Parfrey’s Glen is a favorite hiking destination. It’s located within Devil’s Lake State Park, just south of Devil’s Lake itself. Parfrey’s Glen was Wisconsin’s first State Natural Area. It’s a gorge carved into the local sandstone by the meltwater of the last ice age. How cool is that?
Parfrey’s Glen used to be a well-kept secret, but not any more. There were dozens of people there on this gorgeous fall day. We arrived late in the day, so most of the hikers were on the way out. It’s very peaceful, and feels ancient and magical. It’s been too long since I was here last.
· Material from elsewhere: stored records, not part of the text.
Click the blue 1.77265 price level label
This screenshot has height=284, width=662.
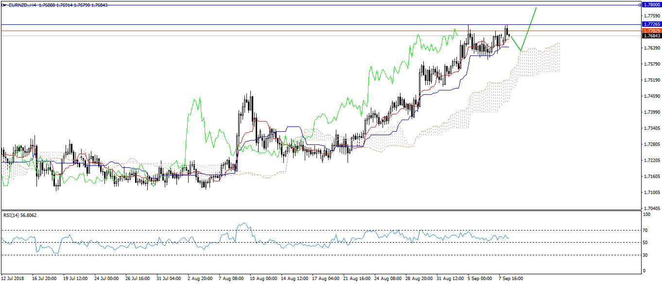click(x=651, y=24)
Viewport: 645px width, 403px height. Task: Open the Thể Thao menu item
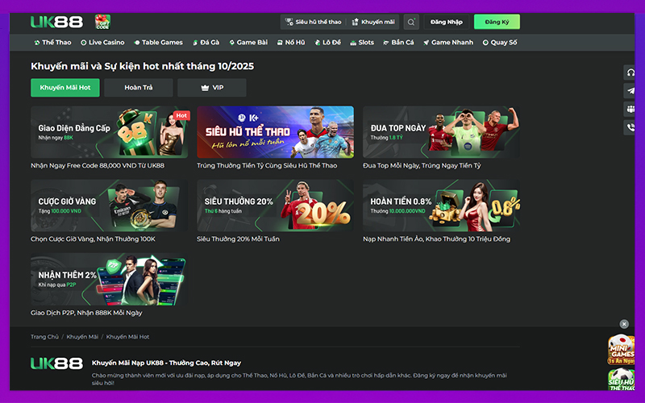tap(52, 43)
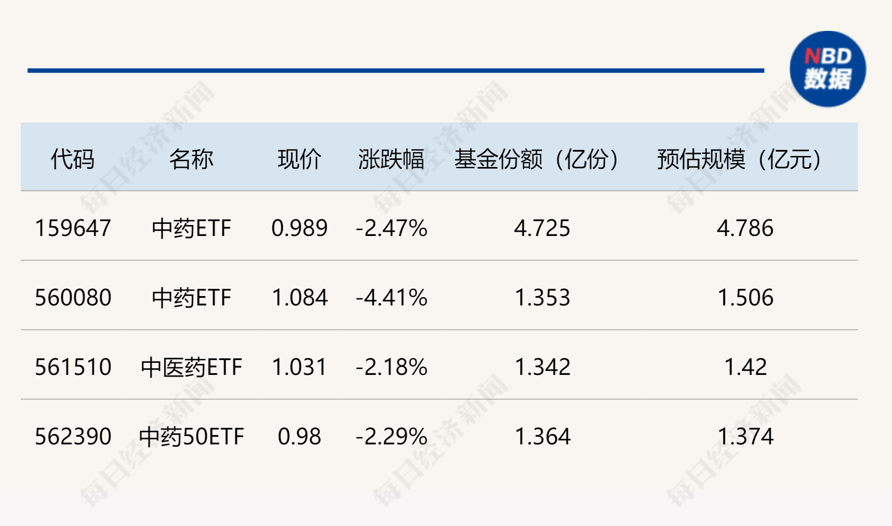The height and width of the screenshot is (526, 892).
Task: Select the 名称 column header
Action: click(191, 159)
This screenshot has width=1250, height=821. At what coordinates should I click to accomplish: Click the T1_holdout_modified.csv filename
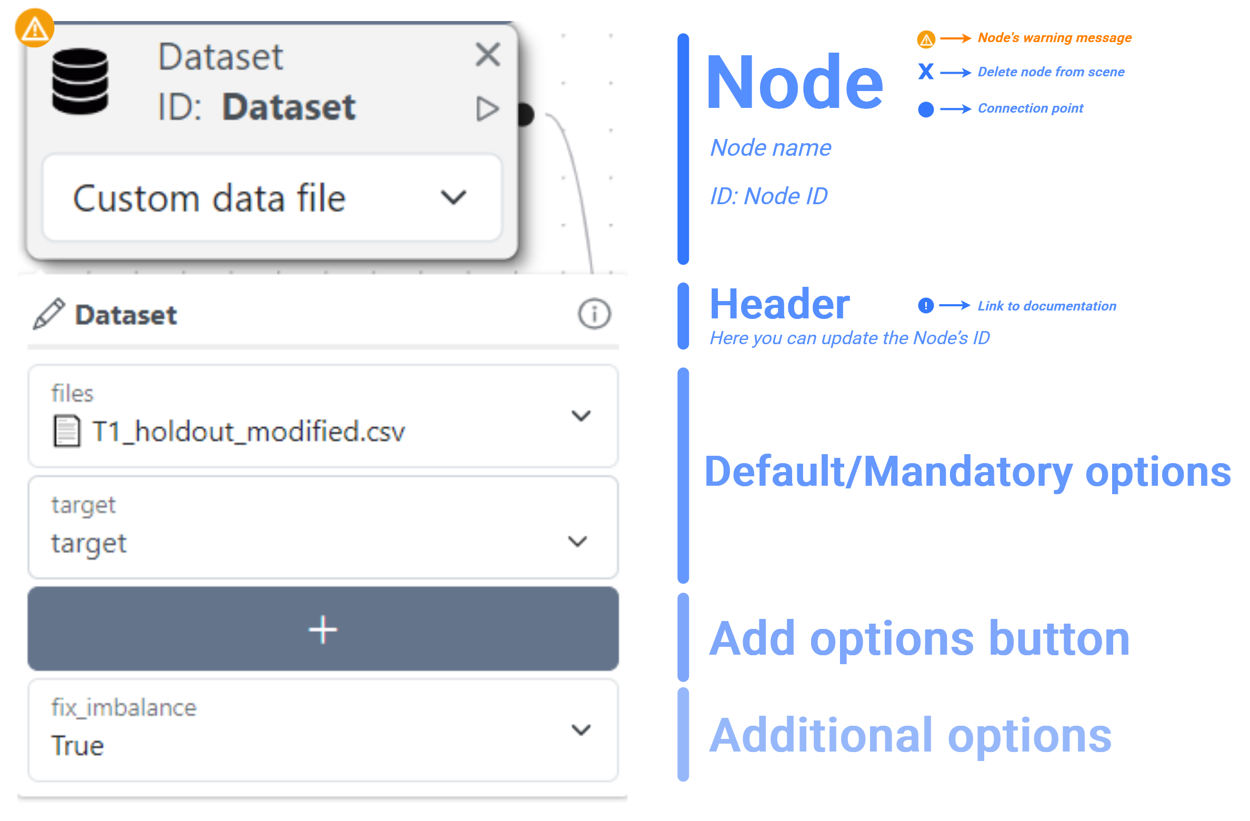click(x=248, y=432)
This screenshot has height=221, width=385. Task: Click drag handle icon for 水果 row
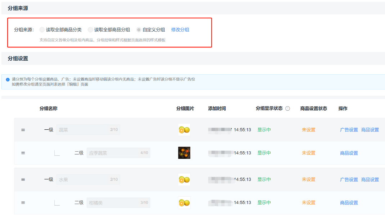(x=23, y=180)
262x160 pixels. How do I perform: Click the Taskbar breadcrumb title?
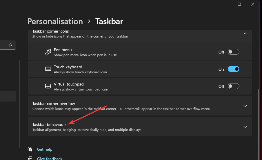(109, 22)
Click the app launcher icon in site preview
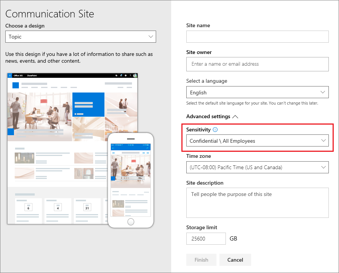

The Glen is named for Robert Parfrey, an Englishman who owned the land from the end of the Civil War to the 1870s. Parfrey used the Glen as a gristmill, complete with a dam and a mill pond. I’m happy to call it after Parfrey as long as all that mill stuff is long gone. Honestly, the idea of the Glen being “improved” by humans is awful.
Back in the early 2000s, the DNR put in walkways and bridges to make it easier to access the Glen. But nature bats last, and serious floods in 2008 and 2010 washed them all away. Once again, we have to ford the stream and climb over some serious fallen rock to reach the waterfall at the end of the canyon. How cool is that?
No famous people are immortalized in this shot. There was one with me, but she kept herself behind the lens.